■ DATA FOR THIS TASK

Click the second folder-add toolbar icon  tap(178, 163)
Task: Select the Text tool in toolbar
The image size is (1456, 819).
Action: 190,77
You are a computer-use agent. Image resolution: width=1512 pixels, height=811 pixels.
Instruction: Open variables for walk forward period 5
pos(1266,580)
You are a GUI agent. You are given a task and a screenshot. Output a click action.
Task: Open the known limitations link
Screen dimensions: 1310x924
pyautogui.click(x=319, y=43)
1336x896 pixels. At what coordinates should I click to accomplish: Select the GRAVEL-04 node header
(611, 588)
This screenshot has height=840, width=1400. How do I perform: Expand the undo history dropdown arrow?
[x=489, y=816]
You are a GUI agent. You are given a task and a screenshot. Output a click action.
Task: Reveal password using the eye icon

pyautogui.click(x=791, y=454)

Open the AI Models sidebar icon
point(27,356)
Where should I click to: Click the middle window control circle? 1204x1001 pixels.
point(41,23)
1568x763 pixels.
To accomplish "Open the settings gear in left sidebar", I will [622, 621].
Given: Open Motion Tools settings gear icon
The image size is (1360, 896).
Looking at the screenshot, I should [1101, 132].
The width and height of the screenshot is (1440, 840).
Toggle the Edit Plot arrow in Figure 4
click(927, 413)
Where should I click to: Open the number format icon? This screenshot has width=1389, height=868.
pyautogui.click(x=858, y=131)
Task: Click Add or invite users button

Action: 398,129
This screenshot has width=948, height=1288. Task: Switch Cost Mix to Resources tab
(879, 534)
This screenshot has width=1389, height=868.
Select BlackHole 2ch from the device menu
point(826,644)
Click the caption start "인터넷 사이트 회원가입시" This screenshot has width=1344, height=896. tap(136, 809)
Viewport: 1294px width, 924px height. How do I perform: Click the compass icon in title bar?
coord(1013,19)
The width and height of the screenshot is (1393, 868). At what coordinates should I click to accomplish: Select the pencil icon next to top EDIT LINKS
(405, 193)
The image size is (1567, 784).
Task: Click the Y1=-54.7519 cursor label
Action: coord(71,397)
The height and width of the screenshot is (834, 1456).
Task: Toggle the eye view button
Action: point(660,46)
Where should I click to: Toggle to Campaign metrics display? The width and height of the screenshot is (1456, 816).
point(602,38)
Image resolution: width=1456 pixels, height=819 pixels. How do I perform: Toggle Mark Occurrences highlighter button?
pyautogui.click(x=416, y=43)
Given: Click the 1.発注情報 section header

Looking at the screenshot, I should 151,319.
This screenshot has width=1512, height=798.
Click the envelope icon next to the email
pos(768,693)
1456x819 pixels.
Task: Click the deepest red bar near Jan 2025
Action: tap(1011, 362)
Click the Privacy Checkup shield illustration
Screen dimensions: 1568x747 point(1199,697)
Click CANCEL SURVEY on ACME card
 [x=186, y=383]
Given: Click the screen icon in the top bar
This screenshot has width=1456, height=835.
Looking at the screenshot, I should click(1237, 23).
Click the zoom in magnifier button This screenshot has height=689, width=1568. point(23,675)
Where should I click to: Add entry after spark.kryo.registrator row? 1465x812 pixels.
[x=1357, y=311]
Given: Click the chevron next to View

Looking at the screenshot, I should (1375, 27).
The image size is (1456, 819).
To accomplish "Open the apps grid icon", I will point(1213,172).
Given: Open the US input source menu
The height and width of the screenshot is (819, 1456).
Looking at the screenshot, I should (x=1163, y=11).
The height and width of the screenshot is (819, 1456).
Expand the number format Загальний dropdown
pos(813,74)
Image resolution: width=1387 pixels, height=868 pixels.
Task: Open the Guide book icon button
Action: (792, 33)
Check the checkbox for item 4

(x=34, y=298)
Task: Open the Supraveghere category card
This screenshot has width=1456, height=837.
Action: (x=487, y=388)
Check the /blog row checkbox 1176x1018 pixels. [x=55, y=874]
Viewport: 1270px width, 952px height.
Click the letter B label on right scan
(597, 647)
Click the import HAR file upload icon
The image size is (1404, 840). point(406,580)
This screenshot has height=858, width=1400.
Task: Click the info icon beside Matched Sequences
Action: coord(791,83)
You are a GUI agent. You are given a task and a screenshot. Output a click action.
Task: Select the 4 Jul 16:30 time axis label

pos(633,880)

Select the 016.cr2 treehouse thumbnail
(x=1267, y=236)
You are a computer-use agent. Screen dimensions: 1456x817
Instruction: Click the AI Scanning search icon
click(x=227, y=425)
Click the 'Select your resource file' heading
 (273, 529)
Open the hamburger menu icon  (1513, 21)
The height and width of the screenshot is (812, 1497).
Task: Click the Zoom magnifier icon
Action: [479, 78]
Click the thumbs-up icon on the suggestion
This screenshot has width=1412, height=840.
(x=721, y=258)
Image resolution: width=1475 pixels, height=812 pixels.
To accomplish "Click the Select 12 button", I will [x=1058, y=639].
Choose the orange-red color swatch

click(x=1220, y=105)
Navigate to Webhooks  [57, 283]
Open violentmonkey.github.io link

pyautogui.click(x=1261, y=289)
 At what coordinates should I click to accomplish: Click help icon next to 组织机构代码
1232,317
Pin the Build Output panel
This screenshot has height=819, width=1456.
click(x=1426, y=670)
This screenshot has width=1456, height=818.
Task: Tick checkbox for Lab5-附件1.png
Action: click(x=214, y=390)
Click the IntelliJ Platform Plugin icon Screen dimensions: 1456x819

■ YOUR GOAL
Copy exactly, word for word, the line with "Given: Open the US input source menu" through the final line of the listing.

■ COMPLETED TASK
Given: Open the US input source menu
The height and width of the screenshot is (819, 1456).
Looking at the screenshot, I should (x=1163, y=11).
The height and width of the screenshot is (819, 1456).
Expand the number format Загальний dropdown
pos(813,74)
Image resolution: width=1387 pixels, height=868 pixels.
Task: Open the Guide book icon button
Action: (792, 33)
Check the checkbox for item 4

(x=34, y=298)
Task: Open the Supraveghere category card
This screenshot has width=1456, height=837.
Action: (x=487, y=388)
Check the /blog row checkbox 1176x1018 pixels. [x=55, y=874]
Viewport: 1270px width, 952px height.
Click the letter B label on right scan
(597, 647)
Click the import HAR file upload icon
The image size is (1404, 840). point(406,580)
This screenshot has height=858, width=1400.
Task: Click the info icon beside Matched Sequences
Action: coord(791,83)
You are a GUI agent. You are given a task and a screenshot. Output a click action.
Task: Select the 4 Jul 16:30 time axis label

pos(633,880)

Select the 016.cr2 treehouse thumbnail
(x=1267, y=236)
You are a computer-use agent. Screen dimensions: 1456x817
Instruction: Click the AI Scanning search icon
click(x=227, y=425)
Click the 'Select your resource file' heading
 (273, 529)
Open the hamburger menu icon  (1513, 21)
The height and width of the screenshot is (812, 1497).
Task: Click the Zoom magnifier icon
Action: [479, 78]
Click the thumbs-up icon on the suggestion
This screenshot has width=1412, height=840.
(x=721, y=258)
Image resolution: width=1475 pixels, height=812 pixels.
To accomplish "Click the Select 12 button", I will [x=1058, y=639].
Choose the orange-red color swatch

click(x=1220, y=105)
Navigate to Webhooks  [57, 283]
Open violentmonkey.github.io link

pyautogui.click(x=1261, y=289)
 At what coordinates should I click to accomplish: Click help icon next to 组织机构代码
1232,317
Pin the Build Output panel
This screenshot has height=819, width=1456.
click(x=1426, y=670)
This screenshot has width=1456, height=818.
Task: Tick checkbox for Lab5-附件1.png
Action: click(x=214, y=390)
Click the IntelliJ Platform Plugin icon Screen dimensions: 1456x819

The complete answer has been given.